In our case dealing with MT translation proof if problematic, since MT translation proof can not be onchain and are not publicly verifiable.

(Crazy) Idea

Is there a world where we can use Proofs of Wrong Merkle Tree Translation only?

Everything would basically turn into an optimistic protocol where basically we claim that Comm1 and Comm2 (basically, and IPFS CID and a CommP) are commitment to the same data D up until there is a Proof of Wrong Merkle Tree Translation (which si basically a fraud proof).

Caveat:

There is no "a priori” proof that the “translation” was done correctly in first place.
One can realize that Comm1 and Comm2 are not both opening to D if and only D is retrieved

Why this idea still (maybe) make sense?

It is enough to download D once in order to realize if there is a mismatch. Basically it is a "once for all” retireval
If the file is not retrieved AND there is a mismatch, then the mismatch got unnoticed

BUT: does it matter if there was a mismatch on some Comm1 and Comm2 regarding some data D that never gets retrieved?

On one hand

If the data is never retrieved, then one can claim that "nobody cares that this data is actually there” during the whole deal duration
After deal duration any data can be removed from the network, so if nobody retrieved it there is no difference "in practice” in having the real D stored for the deal duration or a modified D’
Space hardness is not put at risk by having Comm1 and Comm2 opening to two different data D and D’

On the other hand

we can not ensure a specific data is stored in the network a priori (up until it gets retrieved). This can be something undesirable from the SLA perspective

Problem

In general, having practical Proof of Wrong MT Translation is not trivial. Indeed, even if one gets to notice that there is a mismatch between the two commitments, identifying a single path where the two commitments differ results in an extensive search if the original file is not available (basically, if the original file was not stored). This aspect practically prevents anyone who is not storing the original file to put in place a Proof of Wrong MT transaltion.

Possible mitigations

Having Proof of Wrong MT Translation oracles who are called if and only if a mismatch in the commitment is found.
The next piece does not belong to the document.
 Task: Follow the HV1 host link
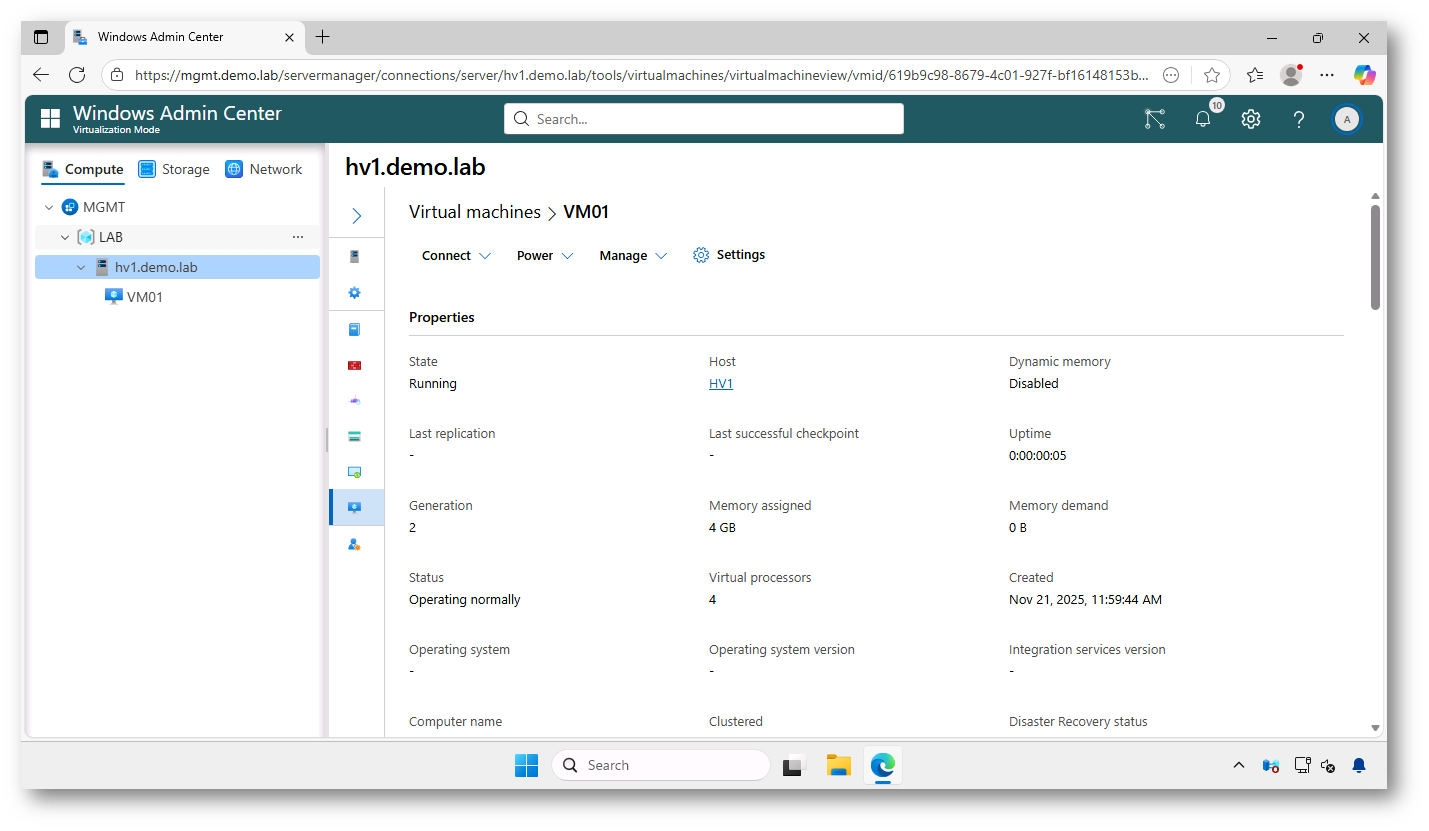[720, 383]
Oracle would take care of downloading the file from the SP and evaluate the two commitment.

If there is a mismatch they will send a mismatch notification onchain

Pros: Everyone can verify the mismatch by downloading the file himself
Cons: we rely on an oracle

Why do we need an oracle? If we don’t have an oracle, then everyone can deliberately send claims of Wrong MT translation onchain. We could say that in order to put a claim of Wrong MT translation onchain one has to put down a collateral, but this will make things much more convoluted (opening the door to corner case that we should analyse)